The ＞ of ＜ embodiments 6

The synthesis ＞ for the compound that ＜ formulas (A-IV) represent

20 parts of compound and N- propyl group -2,6- dimethylanilines (and the pure medicine of light for representing formula (1x) under dark conditions Industrial (strain) system) 200 parts of mixing, obtained solution stir within 6 hours in 110 DEG C.Obtained reaction solution is cooled to room Wen Hou, add it in the mixed liquor of 800 parts of water, 50 parts of 35% hydrochloric acid, in room temperature stir within 1 hour, as a result separate out Crystallization.Filtered, obtain the crystallization of precipitation as residue is filtered, be then dried, obtain the change of formula (A-IV) expression Compound.

Using following apparatus, analyzed by LC-MS to enter the identification for the compound that line (A-IV) represents.

LC devices：Agilent company systems LC1200 series

Post：Wakosil-II 3C18HG(Φ3.0mm*150mm(W))

MS devices：Agilent company systems LC/MSD6130

(mass spectrum) ionization mode=ESI+：M/z=[M+H]⁺659.9

Accurate molecular weight (Exact Mass)：658.9

The preparation ＞ of ＜ hardening resin compositions

Following substances are mixed：

C.I. pigment blue 15：6 21.4 parts

7.5 parts of acrylic acid series pigment dispersing agent, and

176 parts of propylene glycol monomethyl ether,

It is using ball mill that pigment is fully dispersed, next,

Following substances are obtained by mixing hardening resin composition 6,

The ＞ of formation 2 of ＜ patterns

Hardening resin composition 6 is coated on to the glass substrate (Eagle 2000 of 5cm square using spin-coating method； Corning company systems) on, then, 3 minutes prebake conditions are carried out in 100 DEG C, obtain cured resin composition layer.Place cooling Afterwards, the interval of the substrate for foring cured resin composition layer and quartz glass photomask is set as 100 μm, uses exposure Ray machine (TME-150RSK；Topcon Corporation systems), under air atmosphere, with 80mJ/cm²Light exposure (with 365nm On the basis of) carry out light irradiation.As photomask, 1 formed with 100 μm is used：The photomask of 1 line and intermittent pattern.In 23 DEG C, By the composition layer after light irradiation in contain 0.12% nonionic surfactants and the water system of 0.04% potassium hydroxide development Impregnate 60 seconds and developed in liquid, after washing, on hot plate, carry out toasting for 5 minutes in 150 DEG C, thus obtain pattern.Figure The thickness of case is 2.1 μm.

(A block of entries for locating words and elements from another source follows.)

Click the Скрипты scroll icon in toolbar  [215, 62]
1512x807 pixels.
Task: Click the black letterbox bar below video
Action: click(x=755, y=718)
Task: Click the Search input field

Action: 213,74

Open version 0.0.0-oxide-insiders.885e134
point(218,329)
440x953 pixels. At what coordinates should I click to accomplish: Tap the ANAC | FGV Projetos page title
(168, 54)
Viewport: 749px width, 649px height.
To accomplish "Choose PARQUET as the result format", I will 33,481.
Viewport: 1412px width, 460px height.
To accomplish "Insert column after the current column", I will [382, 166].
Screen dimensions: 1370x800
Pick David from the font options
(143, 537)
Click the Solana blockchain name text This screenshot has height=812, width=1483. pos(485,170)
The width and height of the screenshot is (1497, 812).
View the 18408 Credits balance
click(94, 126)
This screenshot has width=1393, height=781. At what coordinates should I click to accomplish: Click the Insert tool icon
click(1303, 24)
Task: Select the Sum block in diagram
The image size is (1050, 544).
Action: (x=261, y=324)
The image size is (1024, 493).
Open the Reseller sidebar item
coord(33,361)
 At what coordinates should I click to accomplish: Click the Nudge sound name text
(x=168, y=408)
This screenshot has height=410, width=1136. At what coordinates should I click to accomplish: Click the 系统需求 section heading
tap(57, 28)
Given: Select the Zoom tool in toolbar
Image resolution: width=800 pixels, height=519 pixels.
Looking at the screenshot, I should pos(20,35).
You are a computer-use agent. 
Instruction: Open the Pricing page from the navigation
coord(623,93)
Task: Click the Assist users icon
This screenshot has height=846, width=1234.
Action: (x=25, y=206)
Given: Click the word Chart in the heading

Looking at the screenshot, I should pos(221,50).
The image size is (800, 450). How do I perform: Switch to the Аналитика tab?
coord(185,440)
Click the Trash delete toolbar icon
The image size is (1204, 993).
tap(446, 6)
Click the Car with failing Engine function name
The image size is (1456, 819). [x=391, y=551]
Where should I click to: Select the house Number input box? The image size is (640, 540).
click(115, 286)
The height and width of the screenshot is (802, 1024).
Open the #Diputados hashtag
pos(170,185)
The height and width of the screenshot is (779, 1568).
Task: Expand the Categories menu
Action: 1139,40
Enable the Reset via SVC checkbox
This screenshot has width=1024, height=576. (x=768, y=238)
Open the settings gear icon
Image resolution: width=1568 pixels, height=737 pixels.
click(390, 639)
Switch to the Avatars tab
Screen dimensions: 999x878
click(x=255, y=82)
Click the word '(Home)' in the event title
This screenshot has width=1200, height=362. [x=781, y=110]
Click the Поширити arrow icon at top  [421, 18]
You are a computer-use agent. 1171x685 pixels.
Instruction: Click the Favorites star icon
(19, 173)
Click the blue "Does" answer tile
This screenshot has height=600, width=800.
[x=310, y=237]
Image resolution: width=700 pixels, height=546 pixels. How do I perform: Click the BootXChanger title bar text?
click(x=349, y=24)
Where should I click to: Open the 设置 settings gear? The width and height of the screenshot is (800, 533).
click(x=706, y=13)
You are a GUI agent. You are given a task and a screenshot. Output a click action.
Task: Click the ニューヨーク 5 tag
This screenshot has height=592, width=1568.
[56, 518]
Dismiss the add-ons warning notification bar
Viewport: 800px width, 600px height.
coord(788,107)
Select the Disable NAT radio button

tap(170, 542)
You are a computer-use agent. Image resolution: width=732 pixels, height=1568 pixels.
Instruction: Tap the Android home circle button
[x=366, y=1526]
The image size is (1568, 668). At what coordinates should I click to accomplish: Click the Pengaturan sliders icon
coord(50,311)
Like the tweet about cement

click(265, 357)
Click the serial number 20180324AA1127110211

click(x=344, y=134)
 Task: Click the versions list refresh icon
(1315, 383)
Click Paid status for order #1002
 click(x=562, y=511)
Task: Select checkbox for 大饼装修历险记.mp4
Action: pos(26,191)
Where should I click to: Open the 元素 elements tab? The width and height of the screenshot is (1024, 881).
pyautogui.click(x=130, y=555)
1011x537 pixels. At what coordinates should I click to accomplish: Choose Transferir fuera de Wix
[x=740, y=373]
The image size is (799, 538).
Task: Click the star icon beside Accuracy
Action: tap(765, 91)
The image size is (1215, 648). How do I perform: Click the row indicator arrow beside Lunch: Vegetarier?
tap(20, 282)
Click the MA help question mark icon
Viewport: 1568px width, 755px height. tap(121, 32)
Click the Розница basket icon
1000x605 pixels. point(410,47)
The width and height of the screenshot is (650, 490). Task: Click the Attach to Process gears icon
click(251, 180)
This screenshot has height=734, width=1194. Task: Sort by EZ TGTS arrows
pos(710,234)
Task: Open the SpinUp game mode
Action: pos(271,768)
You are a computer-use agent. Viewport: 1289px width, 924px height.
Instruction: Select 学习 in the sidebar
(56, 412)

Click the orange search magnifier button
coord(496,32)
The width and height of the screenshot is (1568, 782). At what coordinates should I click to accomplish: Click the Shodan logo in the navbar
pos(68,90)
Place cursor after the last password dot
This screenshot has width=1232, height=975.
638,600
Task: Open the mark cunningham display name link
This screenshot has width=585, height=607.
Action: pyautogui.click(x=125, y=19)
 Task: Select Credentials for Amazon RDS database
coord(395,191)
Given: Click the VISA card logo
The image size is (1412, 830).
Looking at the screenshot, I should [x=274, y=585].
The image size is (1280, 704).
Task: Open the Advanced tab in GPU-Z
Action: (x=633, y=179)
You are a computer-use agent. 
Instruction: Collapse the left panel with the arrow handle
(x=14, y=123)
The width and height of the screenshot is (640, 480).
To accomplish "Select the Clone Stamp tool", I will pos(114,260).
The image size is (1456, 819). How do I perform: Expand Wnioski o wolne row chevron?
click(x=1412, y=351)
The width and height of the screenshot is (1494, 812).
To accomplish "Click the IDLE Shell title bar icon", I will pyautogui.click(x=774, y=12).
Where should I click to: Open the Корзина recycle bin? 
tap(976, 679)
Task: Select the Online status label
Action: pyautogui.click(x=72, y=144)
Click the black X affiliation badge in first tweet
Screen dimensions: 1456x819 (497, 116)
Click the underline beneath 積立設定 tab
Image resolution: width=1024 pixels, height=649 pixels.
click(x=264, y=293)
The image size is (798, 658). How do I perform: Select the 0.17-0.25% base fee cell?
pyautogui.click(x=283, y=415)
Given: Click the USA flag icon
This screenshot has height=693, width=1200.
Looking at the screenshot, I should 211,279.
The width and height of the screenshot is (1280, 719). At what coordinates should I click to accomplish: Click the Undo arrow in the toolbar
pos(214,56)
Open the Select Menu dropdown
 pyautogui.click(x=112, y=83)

Method for the formation 2 using pattern, the pattern made by the hardening resin composition 6 of embodiment 6, are utilized Method similar to the above is evaluated, as a result, patternability 1, solvent resistance 1.0, adaptation 100/100.

It can be seen from result more than, the resin of hardening resin composition of the invention due to including the present invention, thus It can obtain patternability, solvent resistance, the pattern of substrate excellent adhesion.

Claims

1. resin, it has：Construction unit (Aa), active methylene or active methylene with alpha, beta-unsaturated carbonyl Construction unit (Ab) and with acidic group construction unit (Ac).

2. hardening resin composition, it includes resin, polymerizable compound and the polymerization initiator described in claim 1.

3. cured film, it is to be solidified to form the hardening resin composition described in claim 2.

4. the manufacture method of cured film, it includes following processes：

Process hardening resin composition described in claim 2 being coated on substrate,

By the way that hardening resin composition is dried so as to form the process of cured resin composition layer,

The process that cured resin composition layer is exposed, and,

The process heated to exposed cured resin composition layer.

5. the manufacture method of cured film as claimed in claim 4, wherein, in less than more than 150 DEG C 200 DEG C of temperature to through exposing The cured resin composition layer of light is heated.